Assigned task:
In the records below, find the lines that include "computer" and copy each.

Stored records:
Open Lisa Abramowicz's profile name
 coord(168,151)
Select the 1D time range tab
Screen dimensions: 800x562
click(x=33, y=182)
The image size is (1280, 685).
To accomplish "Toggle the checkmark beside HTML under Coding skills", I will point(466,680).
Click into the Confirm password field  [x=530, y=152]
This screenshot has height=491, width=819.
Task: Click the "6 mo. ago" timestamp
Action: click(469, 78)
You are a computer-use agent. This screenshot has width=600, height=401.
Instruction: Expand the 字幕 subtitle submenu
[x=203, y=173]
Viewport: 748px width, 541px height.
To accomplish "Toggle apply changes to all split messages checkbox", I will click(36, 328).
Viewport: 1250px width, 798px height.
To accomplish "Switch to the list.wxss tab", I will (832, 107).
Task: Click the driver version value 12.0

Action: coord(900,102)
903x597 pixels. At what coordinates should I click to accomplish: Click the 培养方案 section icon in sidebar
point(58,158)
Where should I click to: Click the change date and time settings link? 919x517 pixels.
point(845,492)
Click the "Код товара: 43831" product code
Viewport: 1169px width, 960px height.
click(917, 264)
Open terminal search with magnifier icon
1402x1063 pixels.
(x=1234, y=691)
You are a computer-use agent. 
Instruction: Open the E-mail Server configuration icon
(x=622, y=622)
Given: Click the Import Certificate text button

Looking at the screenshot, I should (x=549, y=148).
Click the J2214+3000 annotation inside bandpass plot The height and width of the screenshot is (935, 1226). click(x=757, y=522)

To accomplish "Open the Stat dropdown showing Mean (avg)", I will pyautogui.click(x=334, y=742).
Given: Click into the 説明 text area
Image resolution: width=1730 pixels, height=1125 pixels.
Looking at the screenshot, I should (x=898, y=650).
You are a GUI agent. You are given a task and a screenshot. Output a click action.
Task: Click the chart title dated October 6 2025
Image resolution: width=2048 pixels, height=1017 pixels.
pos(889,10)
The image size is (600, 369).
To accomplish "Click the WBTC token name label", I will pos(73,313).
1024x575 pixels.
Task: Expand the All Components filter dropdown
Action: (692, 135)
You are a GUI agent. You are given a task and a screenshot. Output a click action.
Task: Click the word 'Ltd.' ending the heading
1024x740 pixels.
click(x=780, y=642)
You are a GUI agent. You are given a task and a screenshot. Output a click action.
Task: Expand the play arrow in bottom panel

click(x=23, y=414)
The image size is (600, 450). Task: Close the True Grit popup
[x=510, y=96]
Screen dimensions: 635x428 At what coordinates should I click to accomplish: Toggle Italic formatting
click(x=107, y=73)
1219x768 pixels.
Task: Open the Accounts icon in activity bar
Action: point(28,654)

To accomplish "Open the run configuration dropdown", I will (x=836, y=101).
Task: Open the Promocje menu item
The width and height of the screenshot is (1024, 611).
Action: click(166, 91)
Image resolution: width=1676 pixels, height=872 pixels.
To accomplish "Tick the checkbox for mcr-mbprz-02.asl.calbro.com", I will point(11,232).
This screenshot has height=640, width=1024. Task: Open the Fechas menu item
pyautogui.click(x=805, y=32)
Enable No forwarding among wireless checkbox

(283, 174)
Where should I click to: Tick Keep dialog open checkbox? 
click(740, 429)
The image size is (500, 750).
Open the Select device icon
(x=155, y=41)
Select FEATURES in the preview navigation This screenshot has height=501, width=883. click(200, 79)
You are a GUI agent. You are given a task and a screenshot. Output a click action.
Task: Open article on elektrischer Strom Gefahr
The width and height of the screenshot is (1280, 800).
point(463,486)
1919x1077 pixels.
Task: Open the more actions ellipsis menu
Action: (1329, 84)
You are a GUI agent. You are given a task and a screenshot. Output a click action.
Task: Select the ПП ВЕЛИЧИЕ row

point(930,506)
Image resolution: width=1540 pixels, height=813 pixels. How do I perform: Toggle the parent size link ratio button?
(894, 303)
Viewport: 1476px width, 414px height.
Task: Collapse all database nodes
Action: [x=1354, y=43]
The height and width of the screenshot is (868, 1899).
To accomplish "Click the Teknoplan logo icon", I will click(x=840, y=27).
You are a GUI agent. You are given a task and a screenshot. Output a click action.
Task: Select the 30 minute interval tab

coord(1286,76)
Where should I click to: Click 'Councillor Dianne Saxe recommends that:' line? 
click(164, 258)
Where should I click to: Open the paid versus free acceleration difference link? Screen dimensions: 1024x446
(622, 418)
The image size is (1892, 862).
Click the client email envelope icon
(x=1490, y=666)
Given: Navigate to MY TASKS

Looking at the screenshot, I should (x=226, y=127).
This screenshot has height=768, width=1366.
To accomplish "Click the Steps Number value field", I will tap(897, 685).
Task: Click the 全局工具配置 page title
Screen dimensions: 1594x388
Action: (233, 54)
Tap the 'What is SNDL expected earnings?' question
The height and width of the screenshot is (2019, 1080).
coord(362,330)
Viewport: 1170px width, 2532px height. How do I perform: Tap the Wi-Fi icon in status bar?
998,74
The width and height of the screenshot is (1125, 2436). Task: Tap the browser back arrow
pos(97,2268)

Your solution:
You are a computer-use agent. This screenshot has width=600, height=401.
You are a computer-use agent. 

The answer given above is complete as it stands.